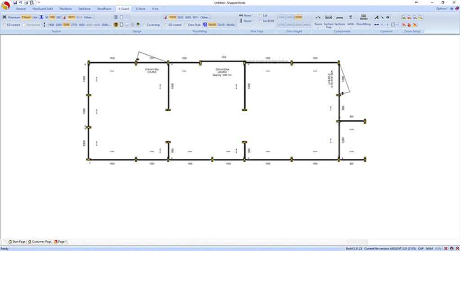Switch to the FlexiStore ribbon tab
This screenshot has height=304, width=460.
pyautogui.click(x=66, y=9)
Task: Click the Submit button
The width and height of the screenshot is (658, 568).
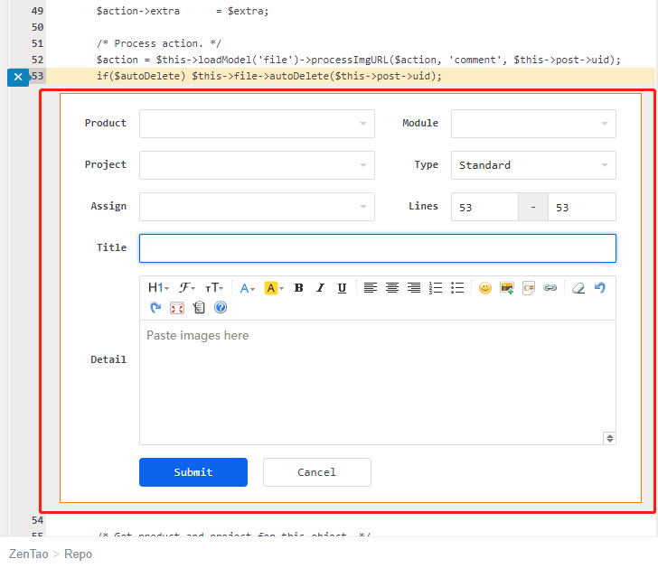Action: pyautogui.click(x=193, y=472)
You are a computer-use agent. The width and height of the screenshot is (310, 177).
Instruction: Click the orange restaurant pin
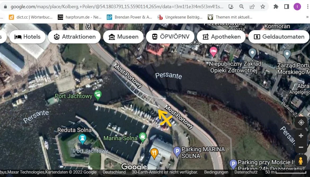click(154, 152)
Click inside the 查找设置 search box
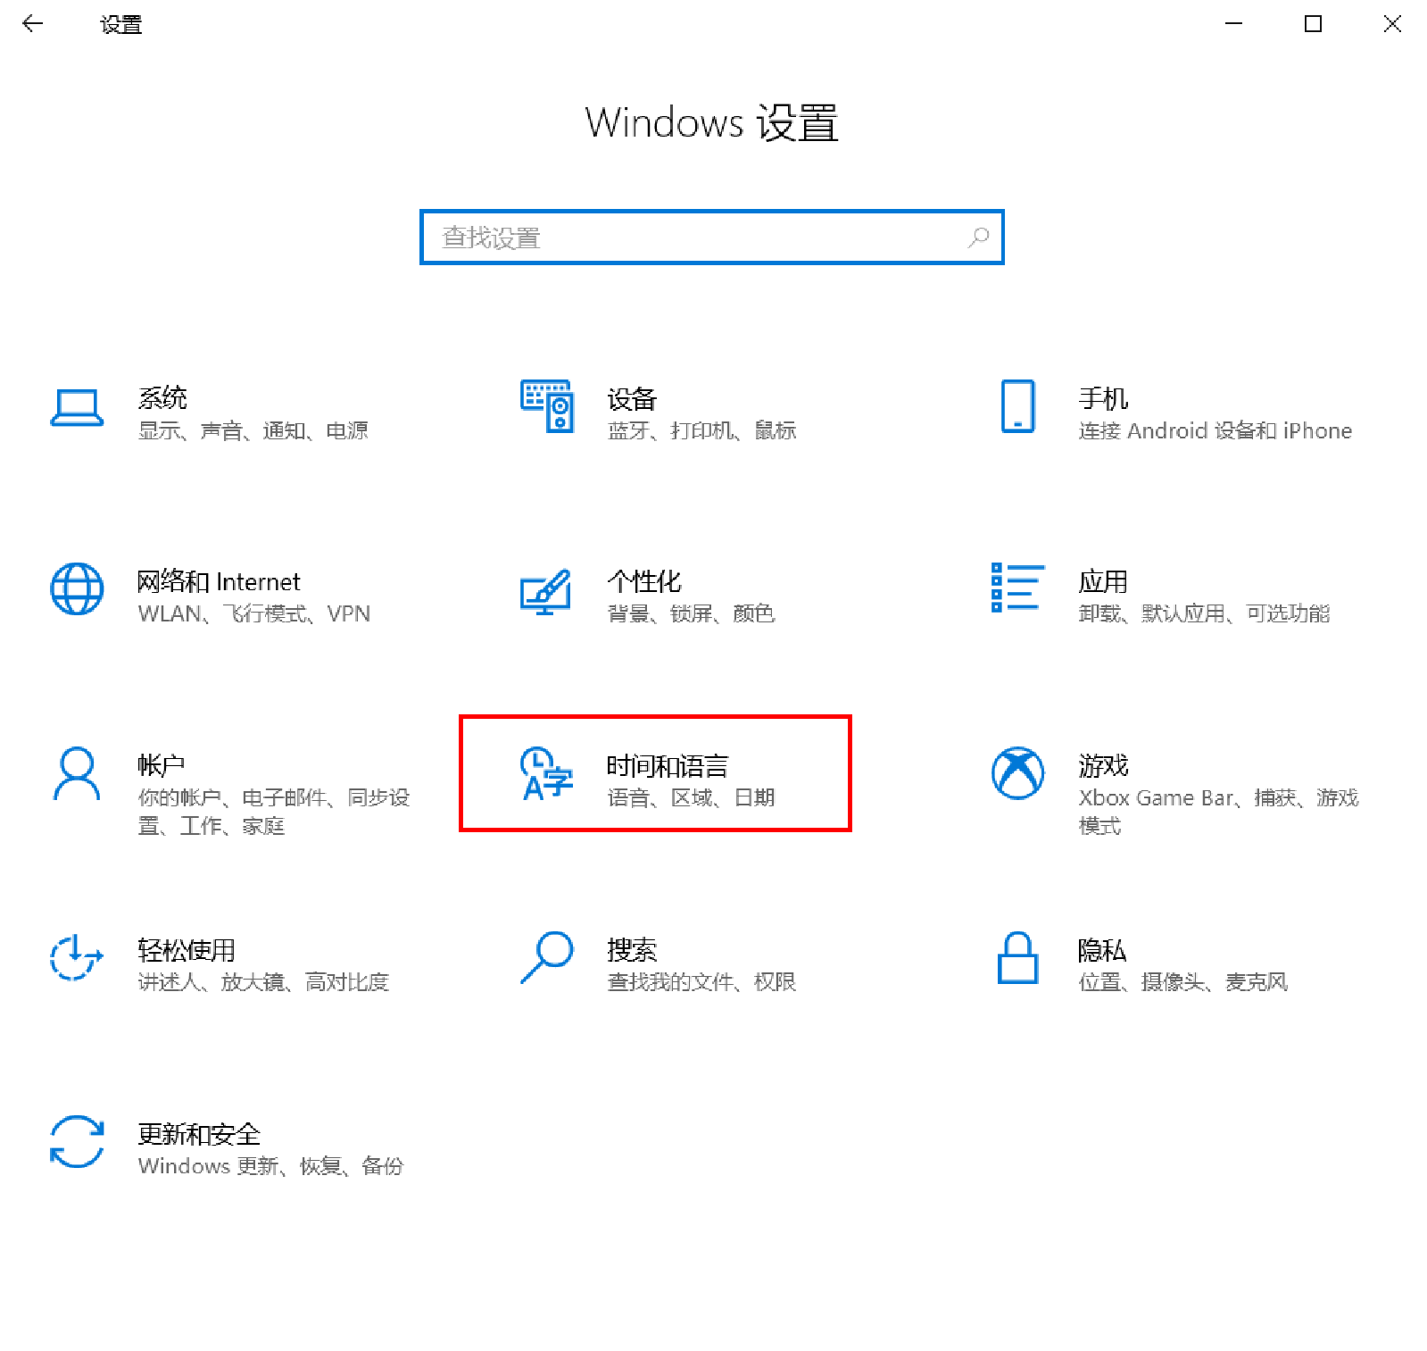 (696, 238)
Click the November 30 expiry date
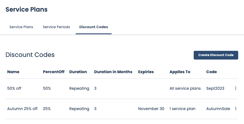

----

Task instructions: What must be output is the exact run of lines from the one holding "The width and height of the screenshot is (658, 568)." through the end of the entries above, both ends included, minus the pictures.

Solution below:
The width and height of the screenshot is (658, 568).
Action: pyautogui.click(x=193, y=472)
You are a computer-use agent. The width and height of the screenshot is (310, 177).
Instruction: Click the orange restaurant pin
click(154, 152)
Click inside the 查找设置 search box
 (696, 238)
Click the November 30 expiry date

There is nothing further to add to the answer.